668 marins testés positifs
« En date du 14 avril au soir, 1767 marins du groupe aéronaval ont été testés. La grande majorité de ces tests concerne à ce stade des marins du porte-avions. 668 se sont révélés positifs », a fait savoir le ministère des Armées dans un communiqué. Parmi eux, « 31 sont aujourd’hui hospitalisés à l’hôpital d’instruction des armées Sainte-Anne de Toulon [Var], dont un en réanimation », est-il précisé. Ce bilan temporaire est amené à gonfler encore car « 30% de ces tests n’ont pas encore livré leurs résultats » et « la campagne de tests est encore en cours », selon le ministère.

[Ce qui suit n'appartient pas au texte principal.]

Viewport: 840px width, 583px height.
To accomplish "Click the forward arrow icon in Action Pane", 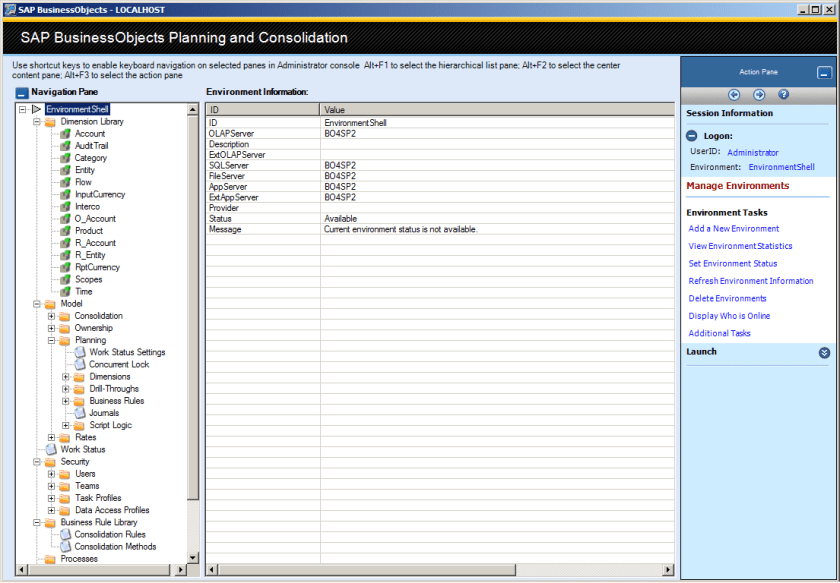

Le Charles de Gaulle est le second porte-avions contaminé officiellement dans le monde, après le porte-avions américain USS Theodore Roosevelt, dans le Pacifique. Le bâtiment nucléaire français (1750 marins) et la frégate de défense aérienne qui l’accompagnait (200 marins) ont rejoint le port de Toulon le 12 avril avec deux semaines d’avance, après la découverte initiale d’une cinquantaine de cas de coronavirus. Les marins ont été placés en isolement sanitaire pendant 14 jours avant de pouvoir regagner leur foyer.
En parallèle, « les opérations de désinfection des aéronefs et des bâtiments de surface ont débuté », menées par les armées en lien avec des industriels, a souligné le ministère, précisant que la ministre Florence Parly « adresse un message de soutien aux marins confinés et à leurs familles et remercie tous les élus locaux pour leur implication ».
Aucune « erreur d’appréciation » pour le ministère
L’origine de la contamination du porte-avions n’est pas encore connue. L’équipage n’avait pas été en contact avec un élément extérieur depuis une escale à Brest (Finistère), dans l’ouest de la France, du 13 au 15 mars. Les marins avaient pu descendre à terre, mais en respectant les gestes barrières et l’interdiction des rassemblements de plus de 100 personnes en vigueur à l’époque. Parallèlement, une relève d’une cinquantaine de personnes a embarqué lors de cette escale, de source proche du dossier.
L’actuelle pandémie de Covid-19, qui a déjà tué plus de 130 000 personnes dans le monde selon un comptage de l’AFP, a des effets particulièrement amplifiés dans les bâtiments militaires où des équipages nombreux s’entassent dans des volumes réduits et où l’isolement et le débarquement des malades est compliqué à mettre en œuvre. L’armée avait cependant indiqué la semaine dernière qu’aucune « erreur d’appréciation » n’avait été constatée. Le site Mediapart affirme de son côté avoir identifié deux cas de marins présentant des symptômes sans être confinés. « À partir du 3 ou 4 avril, la situation a empiré très rapidement », selon le proche d’un marin.
Le groupe aéronaval français était en mission depuis le 21 janvier et avait passé plusieurs semaines en Méditerranée dans le cadre de l’opération Chammal, volet français de l’opération internationale antidjihadistes Inherent Resolve en Irak et en Syrie. Il a navigué ensuite en mer du Nord et dans l’Atlantique pour des opérations de sécurisation et de défense des approches maritimes européennes.